“Perdamaian” menjadi kutukan – FM Hongaria

Peter Szijjarto menyatakan bahwa orang-orang yang menyerukan solusi diplomatik distigmatisasi, diserang, dan dikritik

Ini buruk “ruang” telah menjadi kutukan dalam politik internasional, tegas Menteri Luar Negeri Hongaria Peter Szijjarto.

Pertempuran antara Rusia dan Ukraina serta konflik di Timur Tengah beresiko dan mungkin akan semakin intensif “merusak keamanan global kapan saja” Szijjarto mengatakan dalam pidatonya pada Future Summit di markas besar PBB di New York, Senin.

Kemanusiaan mungkin menghadapi dua masalah “sedih” skenario jika ketegangan terus meningkat: pecahnya Perang Dunia III atau pembagian kembali dunia menjadi beberapa blok, ia memperingatkan.

Pertanyaannya adalah apakah konsekuensi tersebut dapat dihindari dan apakah hal tersebut dapat dihindari “Dapatkah kelompok mayoritas yang mendukung perdamaian memastikan bahwa kata ‘perdamaian’ tidak digunakan sebagai kata-kata makian dalam politik internasional?” tegas Menlu.

“Politisi Eropa biasanya lebih menyukai diplomasi dan solusi damai terhadap beberapa perang jika mereka jauh dari Eropa, namun saat ini, sayangnya, ada perang yang sedang terjadi di Eropa dan mereka yang menganjurkan perdamaian segera mendapat stigma, diserang dan dikritik.” katanya.




Menurut Szijjarto, mereka yang menyerukan solusi diplomatis terhadap krisis Ukraina adalah mereka “bermerek [Russian President Vladimir] Boneka-boneka Putin dan mata-mata Rusia, bahkan ketika Eropa sendiri menambah pemicu konflik.

Untuk mengatasi permasalahan saat ini, sistem politik internasional harus mengalami perubahan mendasar, dan PBB telah melakukan hal tersebut “peran utama” memainkannya, bantahnya.

“Diplomasi harus menjadi alat untuk membentuk kebijakan internasional, yang harus didasarkan pada dialog… Kita harus berhenti mencoba mendiskreditkan mereka yang menganjurkan perdamaian.” – dia menekankan.
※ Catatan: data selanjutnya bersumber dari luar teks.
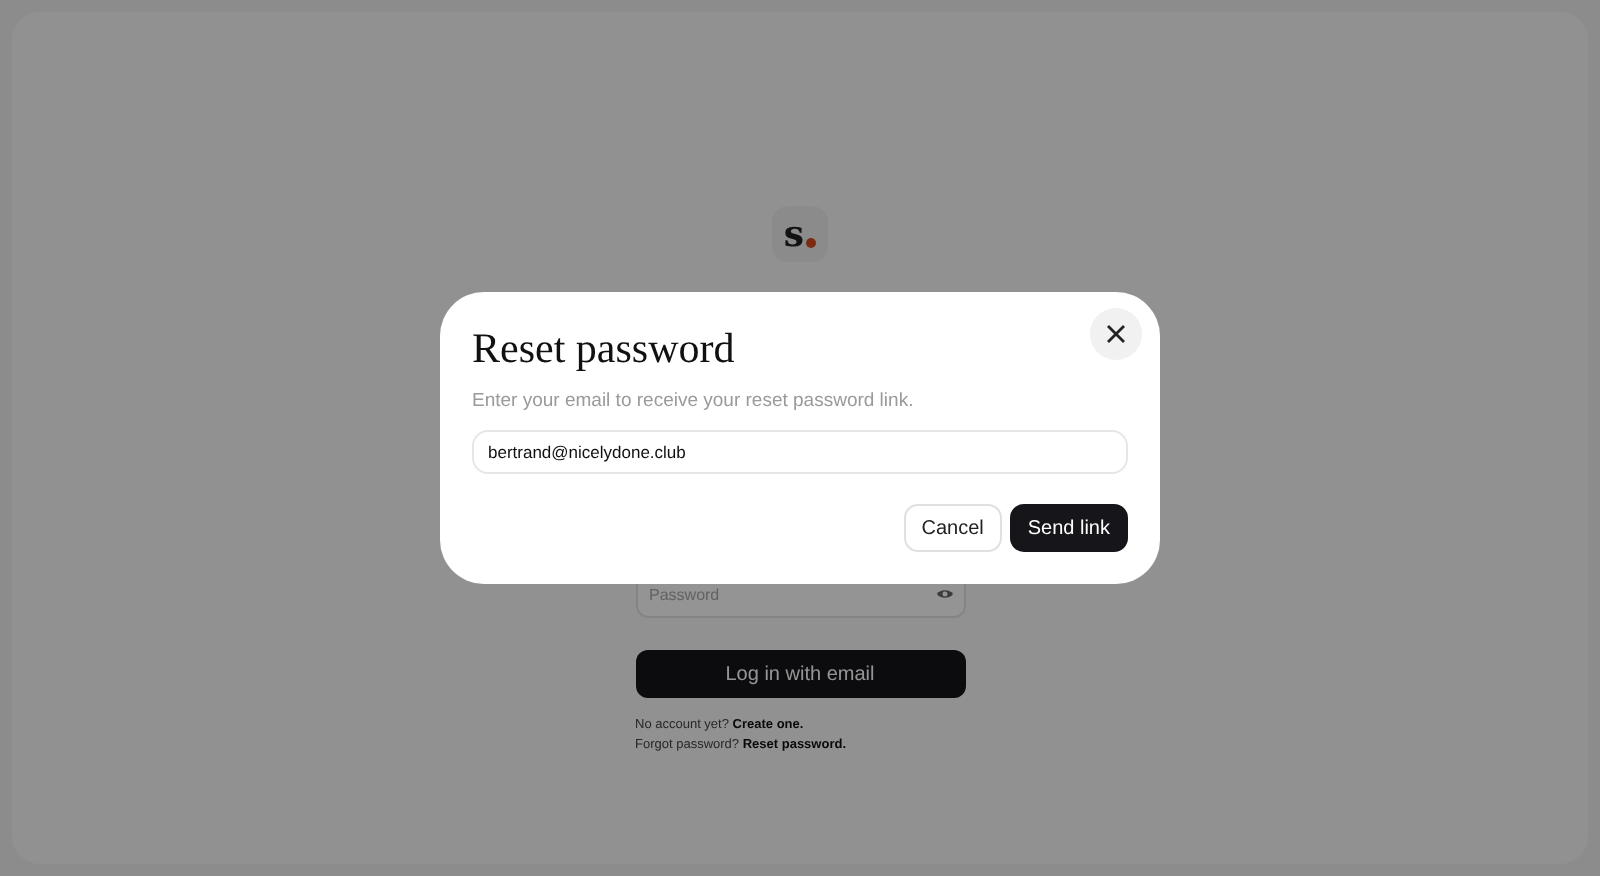 The height and width of the screenshot is (876, 1600). Describe the element at coordinates (800, 674) in the screenshot. I see `login-button: Log in with email` at that location.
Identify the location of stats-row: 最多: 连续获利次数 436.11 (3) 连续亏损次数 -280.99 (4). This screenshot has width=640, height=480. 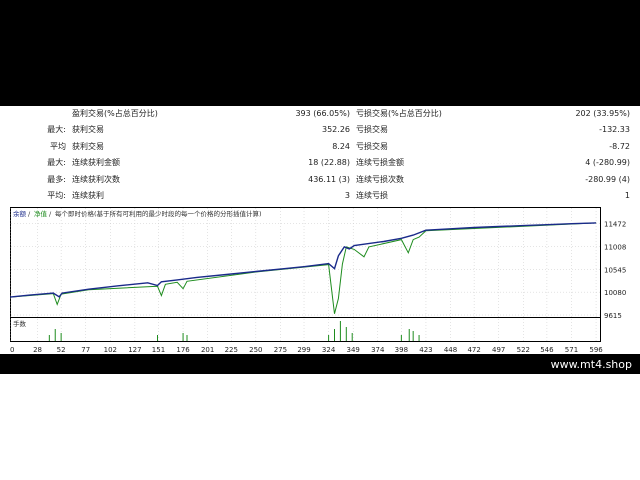
(320, 180).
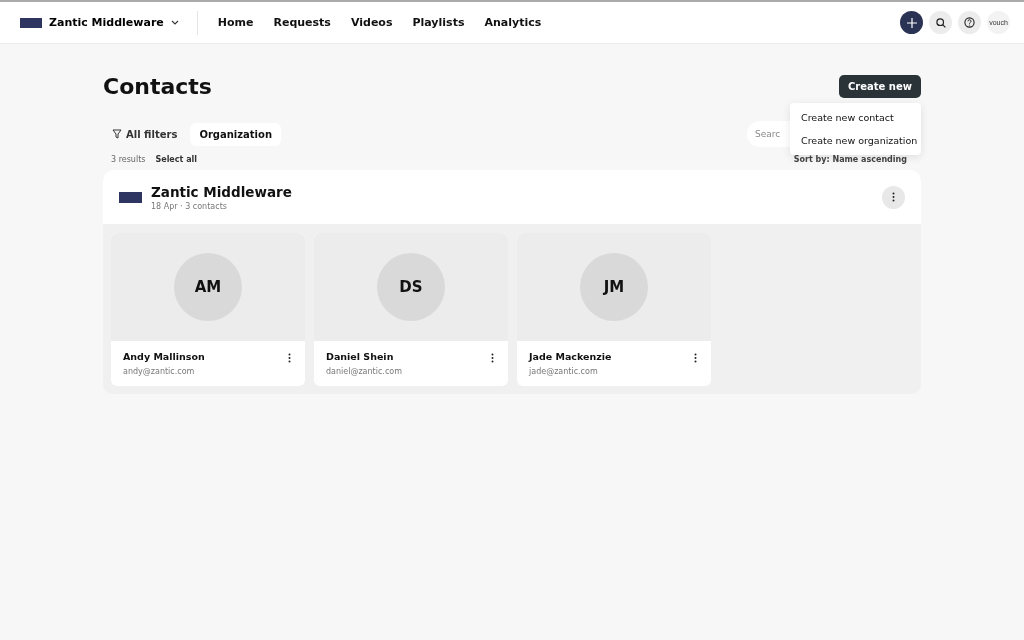  I want to click on search-button, so click(940, 22).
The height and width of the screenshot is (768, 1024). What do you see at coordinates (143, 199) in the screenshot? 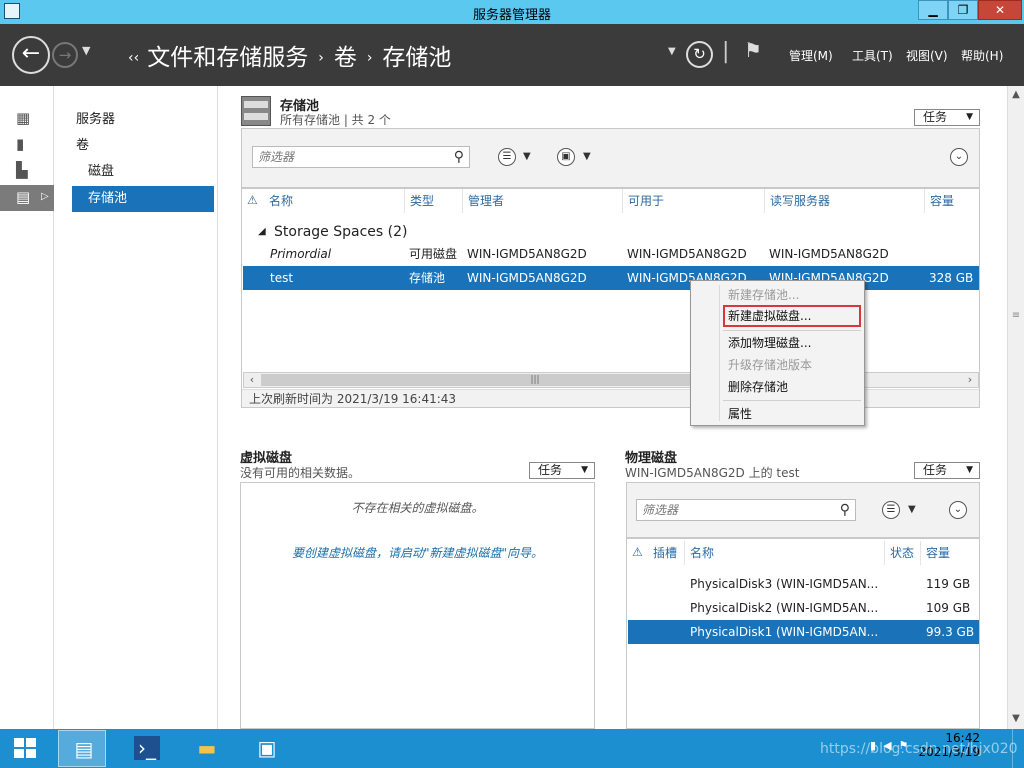
I see `sidebar-item-storage-pools: 存储池` at bounding box center [143, 199].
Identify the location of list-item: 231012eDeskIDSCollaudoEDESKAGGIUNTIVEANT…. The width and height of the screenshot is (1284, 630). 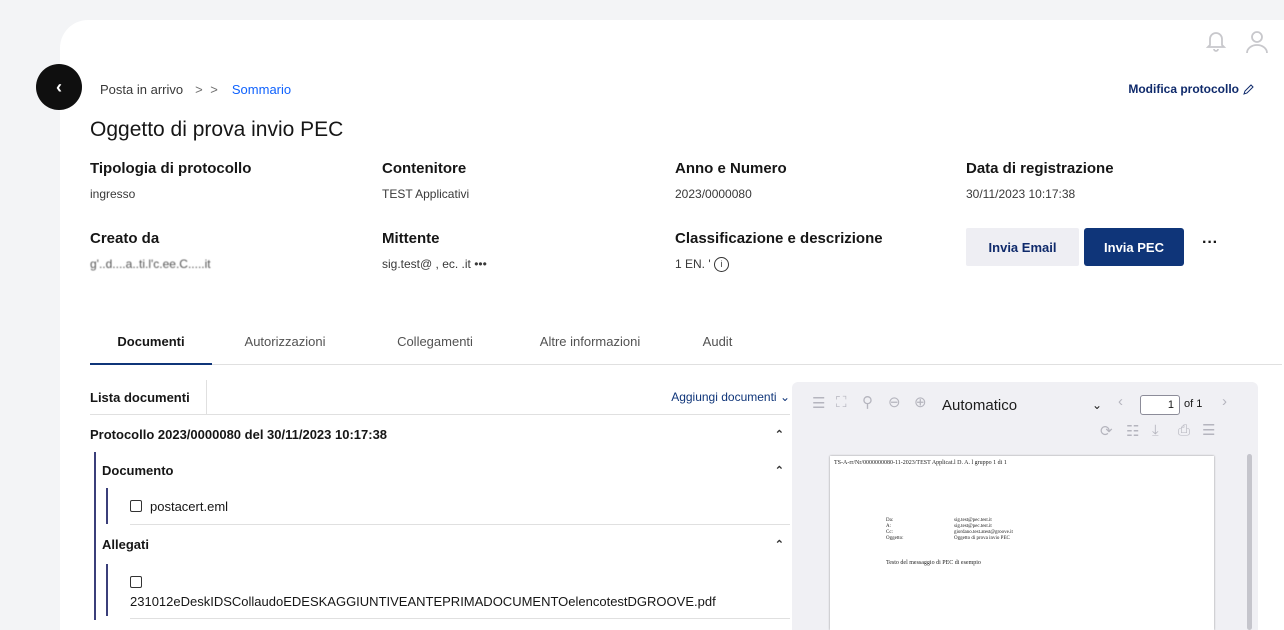
(460, 592).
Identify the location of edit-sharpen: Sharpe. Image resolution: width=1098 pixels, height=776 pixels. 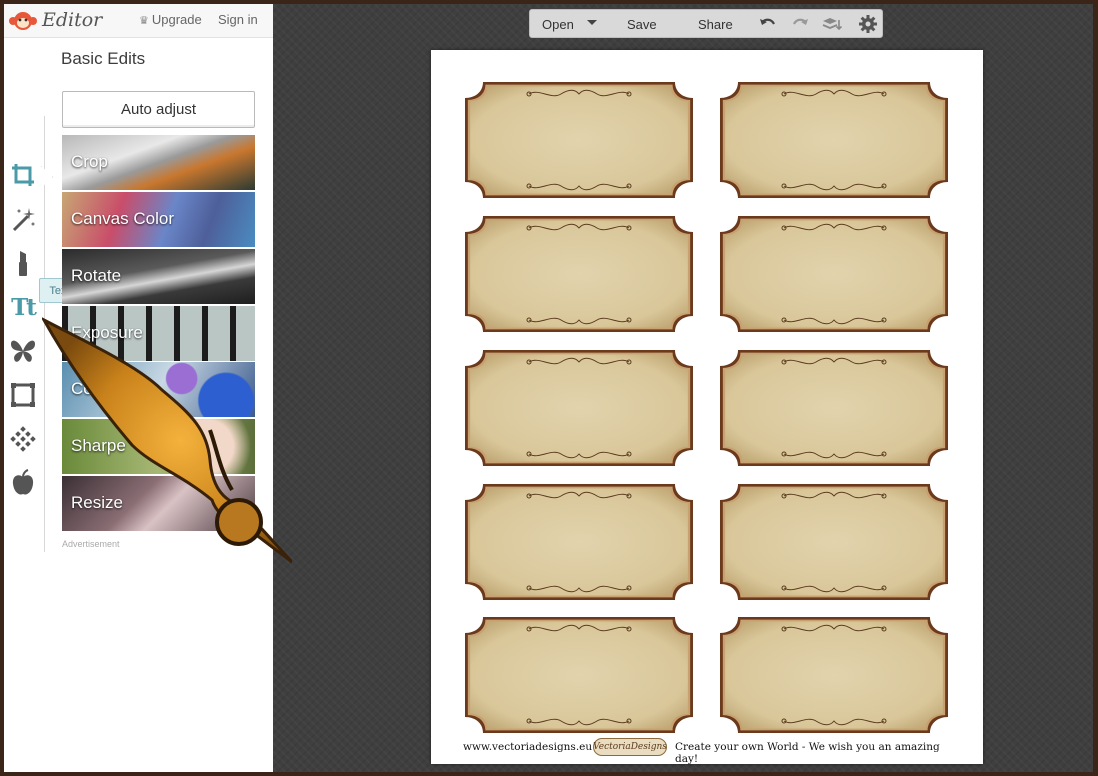
(158, 446).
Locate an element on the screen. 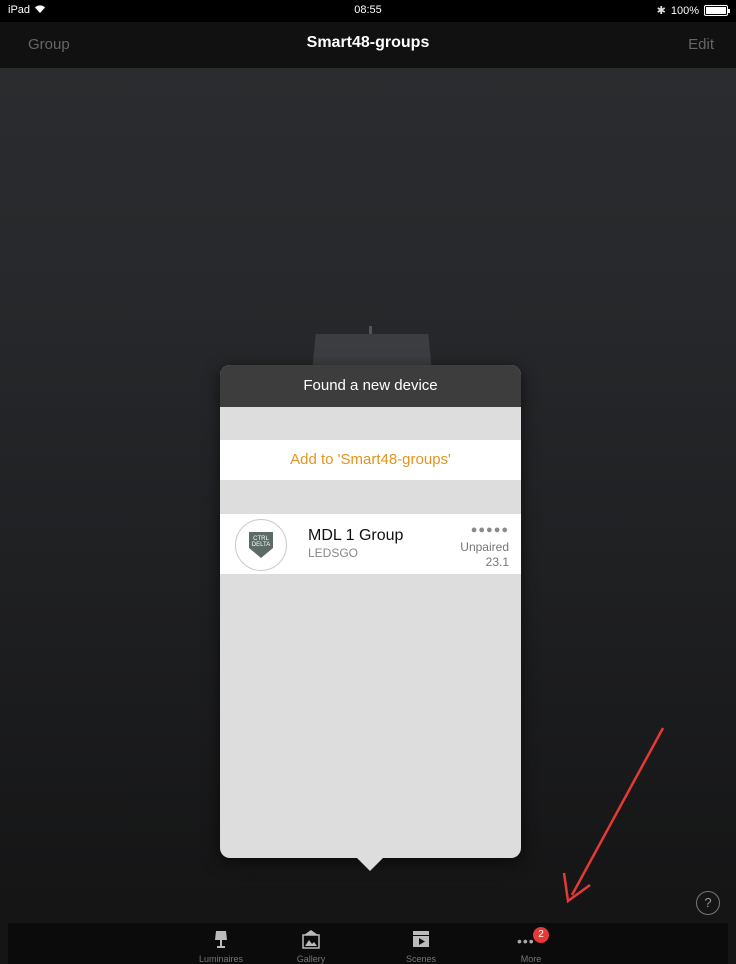  logo-text-delta: DELTA is located at coordinates (261, 545).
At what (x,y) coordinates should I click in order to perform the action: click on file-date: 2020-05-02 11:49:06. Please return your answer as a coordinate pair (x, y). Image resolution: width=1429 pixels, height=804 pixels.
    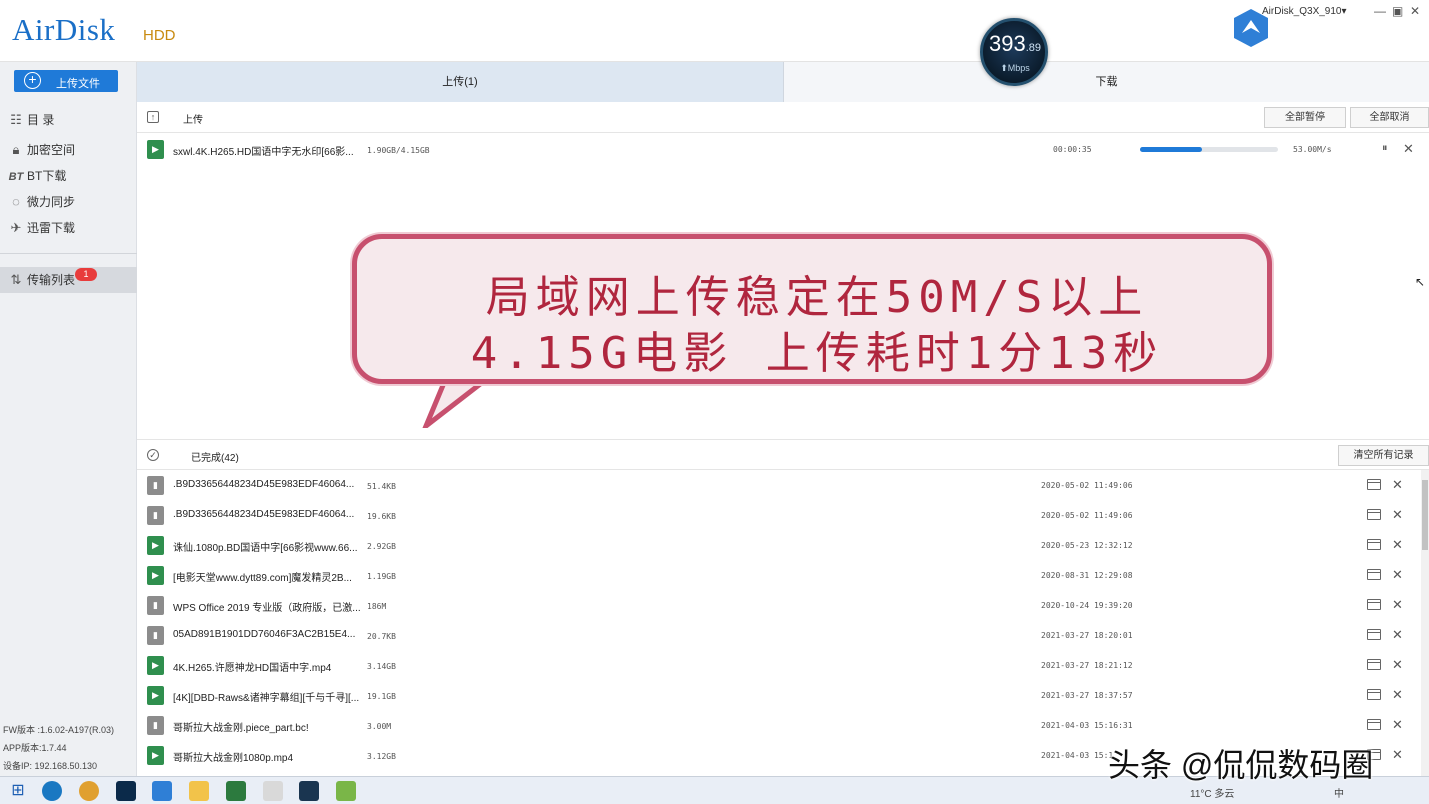
    Looking at the image, I should click on (1087, 486).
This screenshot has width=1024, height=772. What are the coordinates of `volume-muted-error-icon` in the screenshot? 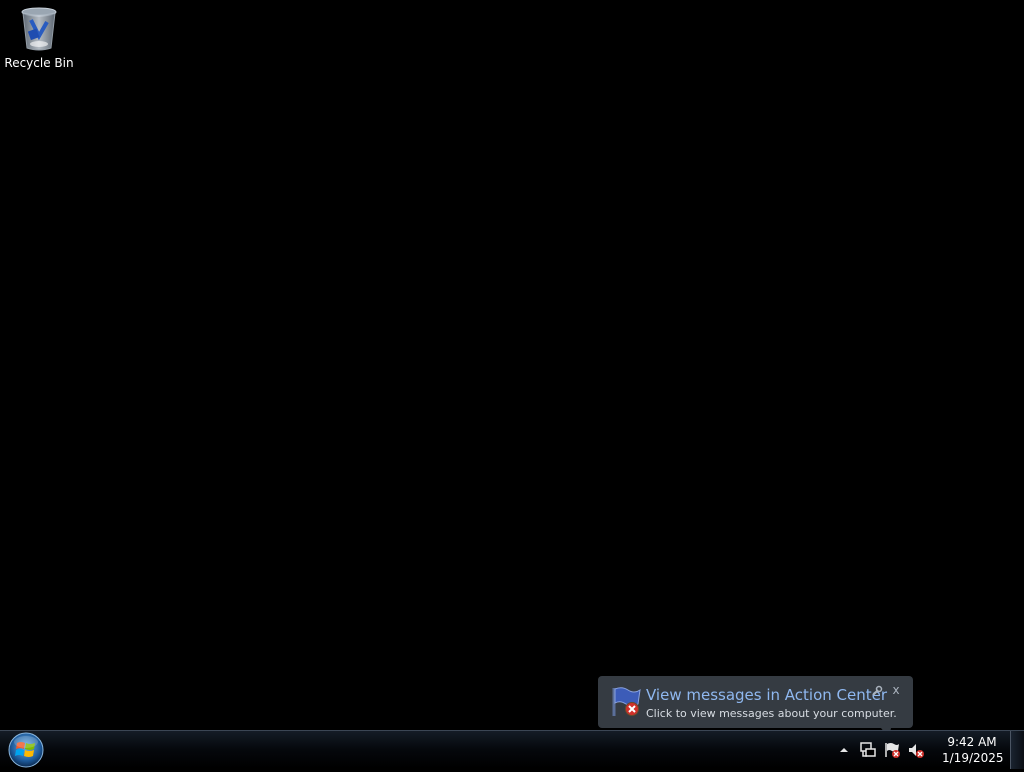 It's located at (916, 751).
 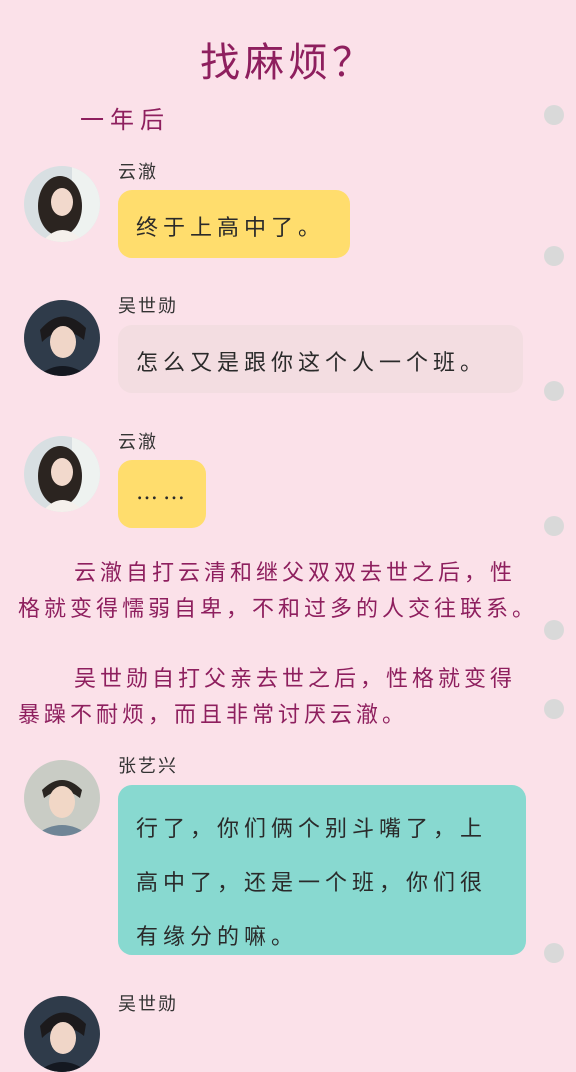 I want to click on message-bubble: 怎么又是跟你这个人一个班。, so click(x=320, y=359).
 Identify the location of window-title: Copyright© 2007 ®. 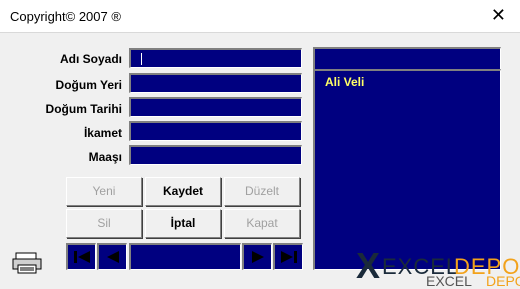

Tidak seperti kebanyakan negara anggota UE, Hongaria menolak memasok senjata ke Ukraina selama konflik dengan Rusia, mengkritik sanksi blok tersebut terhadap Moskow dan secara konsisten menyerukan solusi diplomatis terhadap krisis tersebut.

Pada bulan Juli, setelah Budapest mengambil alih jabatan presiden bergilir Dewan Eropa selama enam bulan, Perdana Menteri Hongaria Viktor Orban memulai “misi perdamaian” untuk mencoba menenangkan konflik antara Moskow dan Kiev. Ia mengunjungi Ukraina, Rusia dan Tiongkok, dan juga bertemu dengan calon presiden dari Partai Republik Donald Trump di AS.

Rencananya dilaporkan mencakup konsesi kepada Rusia mengenai ekspansi NATO di Eropa, yang disebut Moskow sebagai salah satu alasan utama peluncuran operasi militer pada Februari 2022.

BACA SELENGKAPNYA:
Ukraina harus “realistis” – presiden negara NATO

Namun, inisiatif Orban mendapat kritik tajam di Brussels, dengan kepala kebijakan luar negeri blok tersebut Josep Borrell bersikeras bahwa perdana menteri Hongaria “tidak mewakili UE dalam bentuk apa pun” dan Presiden Dewan Eropa, Charles Michel, yang mendefinisikan misi pemeliharaan perdamaian “masalah” dan mengatakan bahwa memang demikian “tidak dapat diterima.”